Structure of the ternary complex of human 17β-hydroxysteroid dehydrogenase type 1 with 3-hydroxyestra-1,3,5,7-tetraen-17-one (equilin) and NADP+

Excess 17 beta-estradiol (E-2), the most potent of human estrogens, is known to act as a stimulus for the growth of breast tumors. Human estrogenic 17 beta-hydroxysteroid dehydrogenase type 1 (17 beta-HSD1), which catalyzes the reduction of inactive estrone (E-1) to the active 17 beta-estradiol in breast tissues, is a key enzyme responsible for elevated levels of E-2 in breast tumor tissues, We present here the structure of the ternary complex of 17 beta-HSD1 with the cofactor NADP(+) and 3-hydroxyestra-1,3,5,7-tetraen-17-one (equilin), an equine estrogen used in estrogen replacement therapy. The ternary complex has been crystallized with a homodimer, the active form of the enzyme, in the asymmetric unit.
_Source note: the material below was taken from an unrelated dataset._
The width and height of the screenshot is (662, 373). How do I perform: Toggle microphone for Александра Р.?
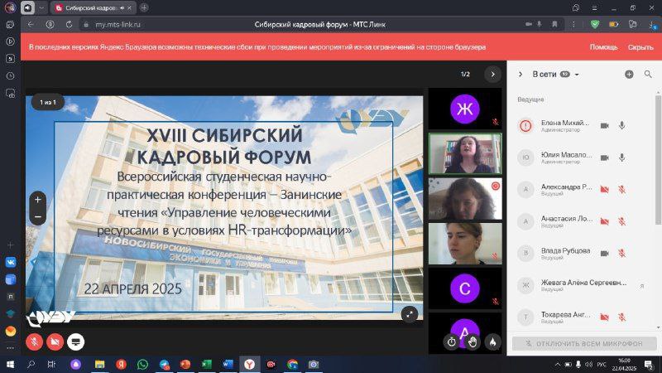[622, 188]
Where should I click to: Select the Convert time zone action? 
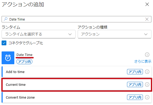(76, 97)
Structural and kinetic data presented here show that the 17 beta-HSD1-catalyzed reduction of E-1 to E-2 in vitro is specifically inhibited by equilin, The crystal structure determined at 3.0-Angstrom resolution reveals that the equilin molecule is bound at the active site in a mode similar to the binding of substrate, The orientation of the 17-keto group with respect to the nicotinamide ring of NADP(+) and catalytic residues Tyr-155 and Ser-142 is different from that of E-2 in the 17 beta-HSD1-E-2 complex. The ligand and substrate-entry loop densities are well defined in one subunit, The substrate-entry loop adopts a closed conformation in this subunit. The result demonstrates that binding of equilin at the active site of 17 beta-HSD1 is the basis for inhibition of E-1-to-E-2 reduction by this equine estrogen in vitro. One possible outcome of estrogen replacement therapy in vivo could be reduction of E2 levels in breast tissues and hence the reduced risk of estrogen-dependent breast cancer.